> **What you will do**
Exact copies of all the entries are needed.

──────── Material shown

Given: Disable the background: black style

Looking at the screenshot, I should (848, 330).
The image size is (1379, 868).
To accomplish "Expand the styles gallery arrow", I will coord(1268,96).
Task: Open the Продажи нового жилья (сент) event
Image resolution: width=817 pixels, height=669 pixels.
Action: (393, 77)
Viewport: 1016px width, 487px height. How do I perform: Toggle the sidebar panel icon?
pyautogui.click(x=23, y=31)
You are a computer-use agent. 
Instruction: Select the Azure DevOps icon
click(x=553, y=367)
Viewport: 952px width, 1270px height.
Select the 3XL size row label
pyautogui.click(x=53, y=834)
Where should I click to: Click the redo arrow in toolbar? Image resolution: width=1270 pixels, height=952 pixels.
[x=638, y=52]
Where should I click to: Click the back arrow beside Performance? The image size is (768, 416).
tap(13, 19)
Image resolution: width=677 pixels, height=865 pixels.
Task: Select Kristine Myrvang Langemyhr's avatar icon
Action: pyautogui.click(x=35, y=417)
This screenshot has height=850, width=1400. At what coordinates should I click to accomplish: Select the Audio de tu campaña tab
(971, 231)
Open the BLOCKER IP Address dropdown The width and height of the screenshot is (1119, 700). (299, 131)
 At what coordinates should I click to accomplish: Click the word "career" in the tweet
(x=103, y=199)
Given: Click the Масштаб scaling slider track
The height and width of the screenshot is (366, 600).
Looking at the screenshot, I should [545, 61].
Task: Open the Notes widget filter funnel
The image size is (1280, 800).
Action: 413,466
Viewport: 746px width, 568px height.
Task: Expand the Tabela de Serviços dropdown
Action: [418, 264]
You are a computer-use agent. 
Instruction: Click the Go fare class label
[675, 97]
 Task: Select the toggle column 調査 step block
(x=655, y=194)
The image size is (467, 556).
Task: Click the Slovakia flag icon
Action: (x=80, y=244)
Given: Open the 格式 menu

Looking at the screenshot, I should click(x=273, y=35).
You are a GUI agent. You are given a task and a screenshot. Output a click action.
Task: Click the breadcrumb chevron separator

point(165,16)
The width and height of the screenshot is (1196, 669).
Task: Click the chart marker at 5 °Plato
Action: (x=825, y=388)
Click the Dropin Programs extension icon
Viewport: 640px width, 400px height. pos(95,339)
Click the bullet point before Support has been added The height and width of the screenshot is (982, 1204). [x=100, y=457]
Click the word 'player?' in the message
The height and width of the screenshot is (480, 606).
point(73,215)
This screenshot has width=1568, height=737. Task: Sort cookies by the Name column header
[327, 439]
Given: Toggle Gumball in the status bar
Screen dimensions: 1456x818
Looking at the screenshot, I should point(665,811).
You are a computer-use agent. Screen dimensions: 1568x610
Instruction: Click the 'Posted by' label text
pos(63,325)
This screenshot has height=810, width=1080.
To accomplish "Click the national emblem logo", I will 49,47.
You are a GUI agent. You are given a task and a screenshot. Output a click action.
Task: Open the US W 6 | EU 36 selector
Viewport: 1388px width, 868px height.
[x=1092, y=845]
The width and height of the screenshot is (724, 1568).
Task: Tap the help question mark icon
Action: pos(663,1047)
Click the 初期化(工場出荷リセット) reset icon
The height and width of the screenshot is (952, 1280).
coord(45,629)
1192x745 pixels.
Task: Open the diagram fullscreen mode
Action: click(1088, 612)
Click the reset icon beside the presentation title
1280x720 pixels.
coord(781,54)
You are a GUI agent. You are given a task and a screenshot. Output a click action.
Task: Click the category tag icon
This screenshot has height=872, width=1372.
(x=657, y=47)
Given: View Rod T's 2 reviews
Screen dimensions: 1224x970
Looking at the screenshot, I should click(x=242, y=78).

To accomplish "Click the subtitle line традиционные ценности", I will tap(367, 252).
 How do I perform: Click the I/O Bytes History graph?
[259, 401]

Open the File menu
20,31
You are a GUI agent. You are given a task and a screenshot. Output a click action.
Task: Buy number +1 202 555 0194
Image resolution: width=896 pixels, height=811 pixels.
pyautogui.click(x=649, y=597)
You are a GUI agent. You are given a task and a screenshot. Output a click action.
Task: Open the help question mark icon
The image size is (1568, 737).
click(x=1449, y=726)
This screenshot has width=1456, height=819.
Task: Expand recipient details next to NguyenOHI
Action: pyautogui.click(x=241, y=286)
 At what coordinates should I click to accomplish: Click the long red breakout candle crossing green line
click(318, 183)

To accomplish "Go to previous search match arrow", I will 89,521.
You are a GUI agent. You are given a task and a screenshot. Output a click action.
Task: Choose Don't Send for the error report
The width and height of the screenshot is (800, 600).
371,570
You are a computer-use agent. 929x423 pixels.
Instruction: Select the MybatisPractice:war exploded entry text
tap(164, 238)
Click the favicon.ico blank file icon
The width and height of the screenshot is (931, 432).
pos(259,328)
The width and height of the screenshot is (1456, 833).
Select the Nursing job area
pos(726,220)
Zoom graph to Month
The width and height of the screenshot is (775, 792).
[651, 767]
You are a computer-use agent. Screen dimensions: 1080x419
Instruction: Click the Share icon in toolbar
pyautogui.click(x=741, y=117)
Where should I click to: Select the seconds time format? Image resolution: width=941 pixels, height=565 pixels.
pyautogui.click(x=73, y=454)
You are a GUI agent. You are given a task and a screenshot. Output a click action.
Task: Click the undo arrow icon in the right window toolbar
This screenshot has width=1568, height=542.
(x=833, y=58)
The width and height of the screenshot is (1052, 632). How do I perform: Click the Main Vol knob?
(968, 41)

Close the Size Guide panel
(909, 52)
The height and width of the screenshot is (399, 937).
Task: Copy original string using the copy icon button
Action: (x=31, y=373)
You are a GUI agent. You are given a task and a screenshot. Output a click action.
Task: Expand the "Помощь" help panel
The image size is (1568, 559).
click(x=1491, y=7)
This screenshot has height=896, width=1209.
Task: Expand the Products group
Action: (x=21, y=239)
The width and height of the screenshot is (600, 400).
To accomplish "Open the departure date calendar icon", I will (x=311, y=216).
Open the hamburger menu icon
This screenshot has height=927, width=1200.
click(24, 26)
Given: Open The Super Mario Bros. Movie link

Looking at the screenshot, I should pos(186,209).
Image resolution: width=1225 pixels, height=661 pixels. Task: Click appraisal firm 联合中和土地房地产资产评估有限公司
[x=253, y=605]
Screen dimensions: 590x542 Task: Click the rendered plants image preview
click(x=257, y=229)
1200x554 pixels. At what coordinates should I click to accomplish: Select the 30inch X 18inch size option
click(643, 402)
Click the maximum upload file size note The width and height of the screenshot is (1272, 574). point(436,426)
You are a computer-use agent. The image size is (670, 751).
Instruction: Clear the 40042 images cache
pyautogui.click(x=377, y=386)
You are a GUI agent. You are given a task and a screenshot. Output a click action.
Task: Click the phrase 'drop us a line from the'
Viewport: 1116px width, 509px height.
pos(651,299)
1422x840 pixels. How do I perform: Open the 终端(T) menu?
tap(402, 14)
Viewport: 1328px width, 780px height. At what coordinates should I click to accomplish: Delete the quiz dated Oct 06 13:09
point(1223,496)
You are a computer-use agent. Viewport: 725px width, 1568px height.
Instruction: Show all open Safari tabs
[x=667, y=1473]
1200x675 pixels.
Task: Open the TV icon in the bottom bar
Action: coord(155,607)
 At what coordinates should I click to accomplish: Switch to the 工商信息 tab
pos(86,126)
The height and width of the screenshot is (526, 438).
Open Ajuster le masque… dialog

────────────────

> **Written reply**
Given: Disable the background: black style

Looking at the screenshot, I should (848, 330).
The image size is (1379, 868).
To accomplish "Expand the styles gallery arrow", I will coord(1268,96).
Task: Open the Продажи нового жилья (сент) event
Image resolution: width=817 pixels, height=669 pixels.
Action: (393, 77)
Viewport: 1016px width, 487px height. How do I perform: Toggle the sidebar panel icon?
pyautogui.click(x=23, y=31)
You are a computer-use agent. 
Instruction: Select the Azure DevOps icon
click(x=553, y=367)
Viewport: 952px width, 1270px height.
Select the 3XL size row label
pyautogui.click(x=53, y=834)
Where should I click to: Click the redo arrow in toolbar? Image resolution: width=1270 pixels, height=952 pixels.
[x=638, y=52]
Where should I click to: Click the back arrow beside Performance? The image size is (768, 416).
tap(13, 19)
Image resolution: width=677 pixels, height=865 pixels.
Task: Select Kristine Myrvang Langemyhr's avatar icon
Action: pyautogui.click(x=35, y=417)
This screenshot has height=850, width=1400. At what coordinates should I click to accomplish: Select the Audio de tu campaña tab
(971, 231)
Open the BLOCKER IP Address dropdown The width and height of the screenshot is (1119, 700). (299, 131)
 At what coordinates should I click to accomplish: Click the word "career" in the tweet
(x=103, y=199)
Given: Click the Масштаб scaling slider track
The height and width of the screenshot is (366, 600).
Looking at the screenshot, I should [545, 61].
Task: Open the Notes widget filter funnel
The image size is (1280, 800).
Action: 413,466
Viewport: 746px width, 568px height.
Task: Expand the Tabela de Serviços dropdown
Action: [418, 264]
You are a computer-use agent. 
Instruction: Click the Go fare class label
[675, 97]
 Task: Select the toggle column 調査 step block
(x=655, y=194)
The image size is (467, 556).
Task: Click the Slovakia flag icon
Action: (x=80, y=244)
Given: Open the 格式 menu

Looking at the screenshot, I should click(x=273, y=35).
You are a GUI agent. You are given a task and a screenshot. Output a click action.
Task: Click the breadcrumb chevron separator

point(165,16)
The width and height of the screenshot is (1196, 669).
Task: Click the chart marker at 5 °Plato
Action: (x=825, y=388)
Click the Dropin Programs extension icon
Viewport: 640px width, 400px height. pos(95,339)
Click the bullet point before Support has been added The height and width of the screenshot is (982, 1204). [x=100, y=457]
Click the word 'player?' in the message
The height and width of the screenshot is (480, 606).
point(73,215)
This screenshot has width=1568, height=737. Task: Sort cookies by the Name column header
[327, 439]
Given: Toggle Gumball in the status bar
Screen dimensions: 1456x818
Looking at the screenshot, I should point(665,811).
You are a computer-use agent. Screen dimensions: 1568x610
Instruction: Click the 'Posted by' label text
pos(63,325)
This screenshot has height=810, width=1080.
To accomplish "Click the national emblem logo", I will 49,47.
You are a GUI agent. You are given a task and a screenshot. Output a click action.
Task: Open the US W 6 | EU 36 selector
Viewport: 1388px width, 868px height.
[x=1092, y=845]
The width and height of the screenshot is (724, 1568).
Task: Tap the help question mark icon
Action: pos(663,1047)
Click the 初期化(工場出荷リセット) reset icon
The height and width of the screenshot is (952, 1280).
coord(45,629)
1192x745 pixels.
Task: Open the diagram fullscreen mode
Action: click(1088, 612)
Click the reset icon beside the presentation title
1280x720 pixels.
coord(781,54)
You are a GUI agent. You are given a task and a screenshot. Output a click action.
Task: Click the category tag icon
This screenshot has height=872, width=1372.
(x=657, y=47)
Given: View Rod T's 2 reviews
Screen dimensions: 1224x970
Looking at the screenshot, I should click(x=242, y=78).

To accomplish "Click the subtitle line традиционные ценности", I will tap(367, 252).
 How do I perform: Click the I/O Bytes History graph?
[259, 401]

Open the File menu
20,31
You are a GUI agent. You are given a task and a screenshot. Output a click action.
Task: Buy number +1 202 555 0194
Image resolution: width=896 pixels, height=811 pixels.
pyautogui.click(x=649, y=597)
You are a GUI agent. You are given a task and a screenshot. Output a click action.
Task: Open the help question mark icon
The image size is (1568, 737).
click(x=1449, y=726)
This screenshot has width=1456, height=819.
Task: Expand recipient details next to NguyenOHI
Action: pyautogui.click(x=241, y=286)
 At what coordinates should I click to accomplish: Click the long red breakout candle crossing green line
click(318, 183)

To accomplish "Go to previous search match arrow", I will 89,521.
You are a GUI agent. You are given a task and a screenshot. Output a click action.
Task: Choose Don't Send for the error report
The width and height of the screenshot is (800, 600).
371,570
You are a computer-use agent. 929x423 pixels.
Instruction: Select the MybatisPractice:war exploded entry text
tap(164, 238)
Click the favicon.ico blank file icon
The width and height of the screenshot is (931, 432).
pos(259,328)
The width and height of the screenshot is (1456, 833).
Select the Nursing job area
pos(726,220)
Zoom graph to Month
The width and height of the screenshot is (775, 792).
[651, 767]
You are a computer-use agent. Screen dimensions: 1080x419
Instruction: Click the Share icon in toolbar
pyautogui.click(x=741, y=117)
Where should I click to: Select the seconds time format? Image resolution: width=941 pixels, height=565 pixels.
pyautogui.click(x=73, y=454)
You are a GUI agent. You are given a task and a screenshot. Output a click action.
Task: Click the undo arrow icon in the right window toolbar
This screenshot has width=1568, height=542.
(x=833, y=58)
The width and height of the screenshot is (1052, 632). How do I perform: Click the Main Vol knob?
(968, 41)

Close the Size Guide panel
(909, 52)
The height and width of the screenshot is (399, 937).
Task: Copy original string using the copy icon button
Action: (x=31, y=373)
You are a GUI agent. You are given a task and a screenshot. Output a click action.
Task: Expand the "Помощь" help panel
The image size is (1568, 559).
click(x=1491, y=7)
This screenshot has height=896, width=1209.
Task: Expand the Products group
Action: (x=21, y=239)
The width and height of the screenshot is (600, 400).
To accomplish "Open the departure date calendar icon", I will (x=311, y=216).
Open the hamburger menu icon
This screenshot has height=927, width=1200.
click(24, 26)
Given: Open The Super Mario Bros. Movie link

Looking at the screenshot, I should pos(186,209).
Image resolution: width=1225 pixels, height=661 pixels. Task: Click appraisal firm 联合中和土地房地产资产评估有限公司
[x=253, y=605]
Screen dimensions: 590x542 Task: Click the rendered plants image preview
click(x=257, y=229)
1200x554 pixels. At what coordinates should I click to accomplish: Select the 30inch X 18inch size option
click(643, 402)
Click the maximum upload file size note The width and height of the screenshot is (1272, 574). point(436,426)
You are a computer-use agent. The image size is (670, 751).
Instruction: Clear the 40042 images cache
pyautogui.click(x=377, y=386)
You are a GUI agent. You are given a task and a screenshot. Output a click action.
Task: Click the phrase 'drop us a line from the'
Viewport: 1116px width, 509px height.
pos(651,299)
1422x840 pixels. How do I perform: Open the 终端(T) menu?
tap(402, 14)
Viewport: 1328px width, 780px height. At what coordinates should I click to accomplish: Delete the quiz dated Oct 06 13:09
point(1223,496)
You are a computer-use agent. Viewport: 725px width, 1568px height.
Instruction: Show all open Safari tabs
[x=667, y=1473]
1200x675 pixels.
Task: Open the TV icon in the bottom bar
Action: coord(155,607)
 At what coordinates should I click to accomplish: Switch to the 工商信息 tab
pos(86,126)
The height and width of the screenshot is (526, 438).
Open Ajuster le masque… dialog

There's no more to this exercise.